- _VOS TÂCHES_:
A. Quel âge le texte sur Bernard Madoff donne-t-il au financier ?
B. Citez le passage du texte sur Bernard Madoff qui va de « Mondain, jovial, Bernard » à « des compagnies d'assurances. ».

- _TEXTE EXTRAIT_:
---+---
Mondain, jovial, Bernard Madoff, «Bernie», parvenait à capter la confiance de ses futurs clients. Figure emblématique de la communauté juive new-yorkaise, le «génial» financier de 70 ans était très présent dans les activités caritatives et culturelles destinées à renflouer les caisses de la mère patrie. L'entité sioniste enregistre aujourd'hui plus de 600 millions de dollars de pertes. Parmi les victimes du scandale financier figurent des associations, des universités et des compagnies d'assurances.
---+---
- _DONNÉES EXTRAITES_:

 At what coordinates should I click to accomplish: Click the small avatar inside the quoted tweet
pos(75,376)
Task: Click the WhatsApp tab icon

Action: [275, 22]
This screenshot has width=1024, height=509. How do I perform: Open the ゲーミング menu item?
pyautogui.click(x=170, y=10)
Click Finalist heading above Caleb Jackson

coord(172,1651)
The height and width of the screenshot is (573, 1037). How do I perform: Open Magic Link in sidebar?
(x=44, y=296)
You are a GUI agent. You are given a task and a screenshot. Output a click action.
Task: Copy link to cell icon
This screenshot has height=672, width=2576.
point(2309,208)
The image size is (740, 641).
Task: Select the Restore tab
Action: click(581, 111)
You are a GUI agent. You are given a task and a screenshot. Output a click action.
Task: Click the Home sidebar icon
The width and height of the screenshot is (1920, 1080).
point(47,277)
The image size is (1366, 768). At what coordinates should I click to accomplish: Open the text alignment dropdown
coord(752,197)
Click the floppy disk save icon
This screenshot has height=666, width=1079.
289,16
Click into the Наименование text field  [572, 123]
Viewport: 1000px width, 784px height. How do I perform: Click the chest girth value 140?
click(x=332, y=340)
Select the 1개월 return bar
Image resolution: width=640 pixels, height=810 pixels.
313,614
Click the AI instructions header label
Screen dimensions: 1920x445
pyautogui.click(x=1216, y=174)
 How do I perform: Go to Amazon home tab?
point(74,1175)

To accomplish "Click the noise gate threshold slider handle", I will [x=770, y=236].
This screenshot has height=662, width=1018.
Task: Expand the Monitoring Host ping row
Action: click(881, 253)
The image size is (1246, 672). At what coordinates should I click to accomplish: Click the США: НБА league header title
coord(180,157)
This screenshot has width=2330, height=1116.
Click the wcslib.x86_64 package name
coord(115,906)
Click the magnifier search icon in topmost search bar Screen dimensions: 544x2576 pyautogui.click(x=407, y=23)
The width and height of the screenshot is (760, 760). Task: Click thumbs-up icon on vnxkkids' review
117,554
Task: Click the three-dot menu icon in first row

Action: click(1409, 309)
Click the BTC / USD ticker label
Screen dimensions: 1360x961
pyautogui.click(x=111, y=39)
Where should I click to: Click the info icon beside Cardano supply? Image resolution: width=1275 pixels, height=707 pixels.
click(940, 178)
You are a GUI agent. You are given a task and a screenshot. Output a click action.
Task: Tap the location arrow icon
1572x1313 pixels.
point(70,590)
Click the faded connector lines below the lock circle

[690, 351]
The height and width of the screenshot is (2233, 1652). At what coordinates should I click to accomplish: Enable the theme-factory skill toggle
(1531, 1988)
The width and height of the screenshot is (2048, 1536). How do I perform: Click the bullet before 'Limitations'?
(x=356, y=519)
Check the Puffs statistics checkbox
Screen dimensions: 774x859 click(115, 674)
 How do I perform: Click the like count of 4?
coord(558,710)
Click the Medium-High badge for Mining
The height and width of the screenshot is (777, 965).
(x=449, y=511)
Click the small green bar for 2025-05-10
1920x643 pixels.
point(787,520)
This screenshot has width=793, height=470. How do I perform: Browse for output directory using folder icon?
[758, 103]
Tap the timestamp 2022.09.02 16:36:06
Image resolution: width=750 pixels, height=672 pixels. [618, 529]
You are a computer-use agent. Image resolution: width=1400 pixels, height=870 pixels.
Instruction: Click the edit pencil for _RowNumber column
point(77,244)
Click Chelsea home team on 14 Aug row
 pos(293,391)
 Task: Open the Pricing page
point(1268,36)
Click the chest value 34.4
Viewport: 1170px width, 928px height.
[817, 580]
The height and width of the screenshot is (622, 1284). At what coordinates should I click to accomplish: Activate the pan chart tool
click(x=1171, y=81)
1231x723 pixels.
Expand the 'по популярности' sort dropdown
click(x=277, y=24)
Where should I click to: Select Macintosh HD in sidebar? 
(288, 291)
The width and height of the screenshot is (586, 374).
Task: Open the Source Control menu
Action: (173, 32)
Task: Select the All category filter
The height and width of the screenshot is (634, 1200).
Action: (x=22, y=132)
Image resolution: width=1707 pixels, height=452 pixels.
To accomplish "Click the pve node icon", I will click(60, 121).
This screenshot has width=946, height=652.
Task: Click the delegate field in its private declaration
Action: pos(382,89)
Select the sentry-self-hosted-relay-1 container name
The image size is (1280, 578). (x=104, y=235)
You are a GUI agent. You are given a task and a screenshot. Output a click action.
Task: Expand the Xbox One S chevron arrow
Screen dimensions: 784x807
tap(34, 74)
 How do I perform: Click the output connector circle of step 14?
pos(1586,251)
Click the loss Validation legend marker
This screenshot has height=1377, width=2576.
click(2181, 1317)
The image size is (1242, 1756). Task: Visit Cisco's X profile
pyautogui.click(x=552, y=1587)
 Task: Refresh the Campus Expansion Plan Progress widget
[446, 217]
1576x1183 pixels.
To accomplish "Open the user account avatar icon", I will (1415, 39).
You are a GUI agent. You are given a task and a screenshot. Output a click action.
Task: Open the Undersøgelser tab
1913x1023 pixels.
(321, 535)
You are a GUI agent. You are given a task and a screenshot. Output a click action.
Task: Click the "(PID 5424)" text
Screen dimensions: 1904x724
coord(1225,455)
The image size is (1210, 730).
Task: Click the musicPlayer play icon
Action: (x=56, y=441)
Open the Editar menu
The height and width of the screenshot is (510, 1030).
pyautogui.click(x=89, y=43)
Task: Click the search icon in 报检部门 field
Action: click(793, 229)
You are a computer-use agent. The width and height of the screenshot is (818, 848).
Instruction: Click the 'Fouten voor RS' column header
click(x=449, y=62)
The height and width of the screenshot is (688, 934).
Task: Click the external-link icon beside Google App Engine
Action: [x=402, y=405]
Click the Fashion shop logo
---+---
- _RÉPONSES PAR TÂCHE_:
A. Il a 70 ans.

B.
Mondain, jovial, Bernard Madoff, «Bernie», parvenait à capter la confiance de ses futurs clients. Figure emblématique de la communauté juive new-yorkaise, le «génial» financier de 70 ans était très présent dans les activités caritatives et culturelles destinées à renflouer les caisses de la mère patrie. L'entité sioniste enregistre aujourd'hui plus de 600 millions de dollars de pertes. Parmi les victimes du scandale financier figurent des associations, des universités et des compagnies d'assurances.